# Spectraply or dymondwood?



## Schroedc

Got a chance to pick up some slabs of one of the laminated material abd I'm trying to figure out how to tell the difference between spectraply and dymondwood. I figured call makers use it quite a bit and might have an idea on the differences.

Thanks on advance for any help!


----------



## Schroedc

I think I might have it figured out. Got ahold of a known piece of dymondwood and compared. This stuff is the right density and feel. Compared to some spectraply and its harder and heavier than that. Is there a specific smell or other test that would identify it?


----------



## TimR

weight and hardness should be pretty easy to differentiate between the two, with Dymondwood being harder and heavier, like the difference between a piece of African blackwood and Maple. You shouldn't be able to push a fingernail into the Dymondwood.

Dymondwood Properties: http://rrpwhite.com/dwood info.htm

Reactions: Thank You! 1


----------



## Schroedc

Now we've got a head scratcher. I know it isn't spectraply as it's harder than the known pieces I have in my shop but it isn't Dymondwood either. According to the specific gravity on their spec sheets for Dymondwood it should sink and this is neutrally buoyant......

Now I have no idea what I've got but it sure is pretty and turns like a dream so I guess I'll have to start making stuff with it. I have two slabs each of the gray and the brown that are 10x35x2+. This is what the colors look like if anyone has worked with these colors before and might know what brand it is......

Reactions: Like 1


----------



## TimR

Seems like a couple other players out there manufacturing similar materials, so keeping straight on whos who may become difficult unless positively tagged. But...to your point...it looks and machines good and that's what counts!


----------



## Schroedc

TimR said:


> Seems like a couple other players out there manufacturing similar materials, so keeping straight on whos who may become difficult unless positively tagged.
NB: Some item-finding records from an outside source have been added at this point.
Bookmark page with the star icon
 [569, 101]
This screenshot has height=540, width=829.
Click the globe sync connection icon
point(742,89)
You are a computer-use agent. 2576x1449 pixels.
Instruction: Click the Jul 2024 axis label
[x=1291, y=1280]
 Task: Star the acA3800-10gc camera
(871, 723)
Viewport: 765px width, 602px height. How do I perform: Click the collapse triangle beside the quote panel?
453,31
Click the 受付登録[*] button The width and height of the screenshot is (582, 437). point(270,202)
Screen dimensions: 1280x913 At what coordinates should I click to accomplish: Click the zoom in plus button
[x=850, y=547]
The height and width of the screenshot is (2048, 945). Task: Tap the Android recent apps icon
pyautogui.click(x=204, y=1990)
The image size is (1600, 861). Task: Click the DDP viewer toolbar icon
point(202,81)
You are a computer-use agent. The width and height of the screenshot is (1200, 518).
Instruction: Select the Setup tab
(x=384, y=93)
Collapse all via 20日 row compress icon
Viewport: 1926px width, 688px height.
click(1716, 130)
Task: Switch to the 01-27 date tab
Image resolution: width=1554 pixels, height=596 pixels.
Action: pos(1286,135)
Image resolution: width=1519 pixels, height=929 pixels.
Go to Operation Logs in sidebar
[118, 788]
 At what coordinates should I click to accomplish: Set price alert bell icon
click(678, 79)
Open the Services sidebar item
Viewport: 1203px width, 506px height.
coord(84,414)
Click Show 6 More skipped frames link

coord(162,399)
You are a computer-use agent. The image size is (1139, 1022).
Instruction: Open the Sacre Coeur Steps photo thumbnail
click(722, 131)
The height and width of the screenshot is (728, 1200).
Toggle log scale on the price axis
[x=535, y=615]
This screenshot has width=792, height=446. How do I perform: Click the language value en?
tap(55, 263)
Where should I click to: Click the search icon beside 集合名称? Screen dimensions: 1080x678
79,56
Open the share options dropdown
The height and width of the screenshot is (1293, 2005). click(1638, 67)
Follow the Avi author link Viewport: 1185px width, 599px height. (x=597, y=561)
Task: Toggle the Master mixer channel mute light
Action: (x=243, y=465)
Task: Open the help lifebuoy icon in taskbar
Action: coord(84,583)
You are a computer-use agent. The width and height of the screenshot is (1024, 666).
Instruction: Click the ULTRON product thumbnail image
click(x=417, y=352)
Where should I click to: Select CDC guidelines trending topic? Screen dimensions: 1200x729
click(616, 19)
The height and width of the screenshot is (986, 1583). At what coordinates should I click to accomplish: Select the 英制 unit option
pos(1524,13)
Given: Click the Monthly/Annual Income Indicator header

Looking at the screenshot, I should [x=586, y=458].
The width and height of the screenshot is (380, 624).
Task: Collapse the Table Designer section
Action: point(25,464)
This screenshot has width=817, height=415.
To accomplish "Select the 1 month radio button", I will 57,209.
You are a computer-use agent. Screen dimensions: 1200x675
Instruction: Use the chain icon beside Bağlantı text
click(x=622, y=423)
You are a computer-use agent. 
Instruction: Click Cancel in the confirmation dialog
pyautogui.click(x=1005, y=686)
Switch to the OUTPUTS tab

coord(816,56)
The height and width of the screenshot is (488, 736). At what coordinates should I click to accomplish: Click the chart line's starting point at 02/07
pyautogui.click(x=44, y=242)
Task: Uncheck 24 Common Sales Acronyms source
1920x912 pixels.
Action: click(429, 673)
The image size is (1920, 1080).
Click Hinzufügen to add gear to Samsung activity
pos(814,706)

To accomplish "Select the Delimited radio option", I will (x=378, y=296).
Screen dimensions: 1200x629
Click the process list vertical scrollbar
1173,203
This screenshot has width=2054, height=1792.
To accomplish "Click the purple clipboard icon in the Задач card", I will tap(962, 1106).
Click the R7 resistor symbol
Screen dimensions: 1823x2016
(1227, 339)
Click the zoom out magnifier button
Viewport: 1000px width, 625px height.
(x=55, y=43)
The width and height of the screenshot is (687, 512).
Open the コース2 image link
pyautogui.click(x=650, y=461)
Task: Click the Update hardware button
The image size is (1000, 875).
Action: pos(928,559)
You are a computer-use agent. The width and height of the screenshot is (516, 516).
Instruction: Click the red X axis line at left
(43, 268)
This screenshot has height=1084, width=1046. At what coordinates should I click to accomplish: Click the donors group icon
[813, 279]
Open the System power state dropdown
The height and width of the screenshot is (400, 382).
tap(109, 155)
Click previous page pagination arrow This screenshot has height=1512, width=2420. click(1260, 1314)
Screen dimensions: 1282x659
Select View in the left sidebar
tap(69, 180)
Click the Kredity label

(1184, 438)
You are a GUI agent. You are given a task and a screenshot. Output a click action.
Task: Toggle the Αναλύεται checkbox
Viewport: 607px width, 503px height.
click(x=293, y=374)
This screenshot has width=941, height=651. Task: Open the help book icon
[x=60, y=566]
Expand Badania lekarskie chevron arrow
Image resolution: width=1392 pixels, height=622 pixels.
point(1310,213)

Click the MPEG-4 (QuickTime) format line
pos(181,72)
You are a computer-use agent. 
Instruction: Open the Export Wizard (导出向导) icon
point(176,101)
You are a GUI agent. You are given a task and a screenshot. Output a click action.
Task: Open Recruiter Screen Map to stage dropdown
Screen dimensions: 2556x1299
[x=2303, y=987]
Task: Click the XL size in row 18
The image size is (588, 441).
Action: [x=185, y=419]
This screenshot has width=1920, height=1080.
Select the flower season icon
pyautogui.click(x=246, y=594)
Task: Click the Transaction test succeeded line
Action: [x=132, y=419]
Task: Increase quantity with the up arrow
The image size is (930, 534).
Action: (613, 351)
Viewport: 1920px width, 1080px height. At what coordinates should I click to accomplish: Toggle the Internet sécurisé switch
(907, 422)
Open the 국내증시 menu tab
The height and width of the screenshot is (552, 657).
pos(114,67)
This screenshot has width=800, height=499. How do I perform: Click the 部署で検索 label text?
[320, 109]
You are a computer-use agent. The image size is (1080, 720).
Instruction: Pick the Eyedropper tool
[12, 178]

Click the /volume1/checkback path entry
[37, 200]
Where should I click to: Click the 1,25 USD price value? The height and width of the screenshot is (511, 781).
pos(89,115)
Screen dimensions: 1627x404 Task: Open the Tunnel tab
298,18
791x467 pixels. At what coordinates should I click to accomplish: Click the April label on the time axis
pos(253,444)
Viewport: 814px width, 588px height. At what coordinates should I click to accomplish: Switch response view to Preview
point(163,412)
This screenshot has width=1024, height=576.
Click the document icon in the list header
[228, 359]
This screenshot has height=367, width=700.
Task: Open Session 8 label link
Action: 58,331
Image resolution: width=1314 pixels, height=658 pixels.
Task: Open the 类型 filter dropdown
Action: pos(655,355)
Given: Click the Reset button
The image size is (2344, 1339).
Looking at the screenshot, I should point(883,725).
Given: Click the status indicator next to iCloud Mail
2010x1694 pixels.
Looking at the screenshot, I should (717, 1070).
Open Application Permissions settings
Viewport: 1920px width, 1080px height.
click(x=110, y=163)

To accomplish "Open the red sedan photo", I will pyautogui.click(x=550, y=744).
But...to your point...it looks and machines good and that's what counts!



I know for sure these slabs are 3-4 years old so that should limit who made them.

Reactions: Like 1


----------



## Jack "Pappy" Lewis

http://i1360.Rule #2/albums/r646/pappyscalls/IMG_8046_zps8029vwar.jpghttp://i1360.Rule #2/albums/r646/pappyscalls/IMG_8056_zpsuby6wn4j.jpg
Here are a couple of my Lil' Nibbler crow calls, I used what I was sold to be Spectraply, a very hard very dense laminate used in Guitars (electric) and gunstocks. Look at the graining in between the layers...


----------



## Jack "Pappy" Lewis

OOPS...the bottom pic I turned the blank across the grain...for the scarab effect...sorry. But you see what I am talking about ? They look very close!

Reactions: Like 1


----------



## ripjack13

Could be pakka wood. ?


----------